The mine remains the single biggest economic contributor to the north-eastern DRC, spanning the Haut-Uele and Ituri provinces.
On the environmental protection front, solar power and battery energy storage have boosted DRC's clean hydropower.
When Bristow began building Kibali 15 years ago, the region was one of the DRC's most underdeveloped but the value created and the infrastructure built there have since transformed the region into a new economic frontier and a flourishing commercial hub.
Moreover, work with the Congolese Institute for Nature Conservation and African Parks has resulted in the DRC's Garamba National Park becoming synonymous with white rhino, the most social of all rhino species.
Bristow also highlighted how Africa's Tanzania delivered "another on-track quarter with North Mara continuing its steady performance".
At Tanzania's Bulyanhulu, expansion is continuing with a spotlight on a second access and production area to support future growth.

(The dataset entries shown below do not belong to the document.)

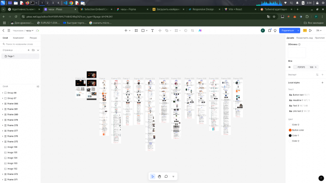This screenshot has height=183, width=326.
Task: Select the Move cursor tool
Action: 153,177
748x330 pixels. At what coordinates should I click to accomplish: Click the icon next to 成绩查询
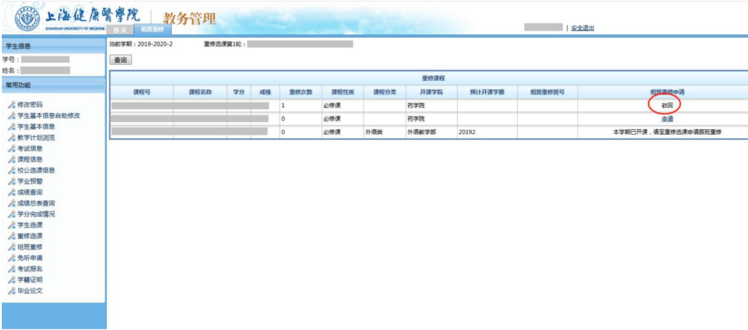click(x=11, y=192)
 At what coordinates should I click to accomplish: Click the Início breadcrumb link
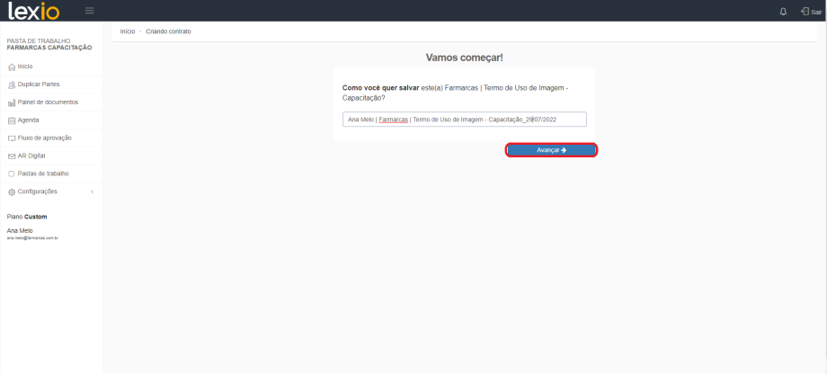[x=128, y=31]
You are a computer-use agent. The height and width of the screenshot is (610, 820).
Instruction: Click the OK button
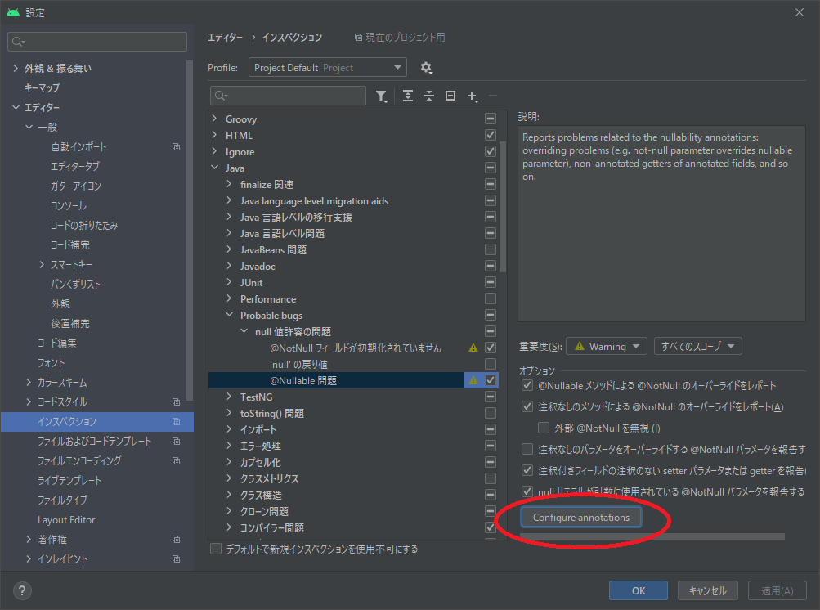638,590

With associated royalty reduction benefit, Barrick is adapting to the new legislation that is being implemented in Tanzania, which requires 20% of gold production to be reserved for in-country trading.
In Zambia, copper progress at the Lumwana Super Pit Expansion is exciting Barrick amid the operation continuing on a steady upward trajectory, with year-on-year and quarter-on-quarter increases in production and a positive reduction across all key metrics.
The Lumwana Super Pit Expansion is not only well on track but has so far this year funded itself through operating cash flows, which will continue for the rest of the year at current spot prices.
Once complete, the expanded Lumwana is expected to deliver 240 000 t/y of copper, supported by a 52-million-ton-a-year processing plant and a mine life of more than 30 years.
Last year, Lumwana's second quarter copper production was 25 000 t compared with this year's second-quarter production of a far higher 44 000 t.
With this production surge has come a commensurate drop in the unit cost per pound of copper and all-in sustaining costs.
Lumw...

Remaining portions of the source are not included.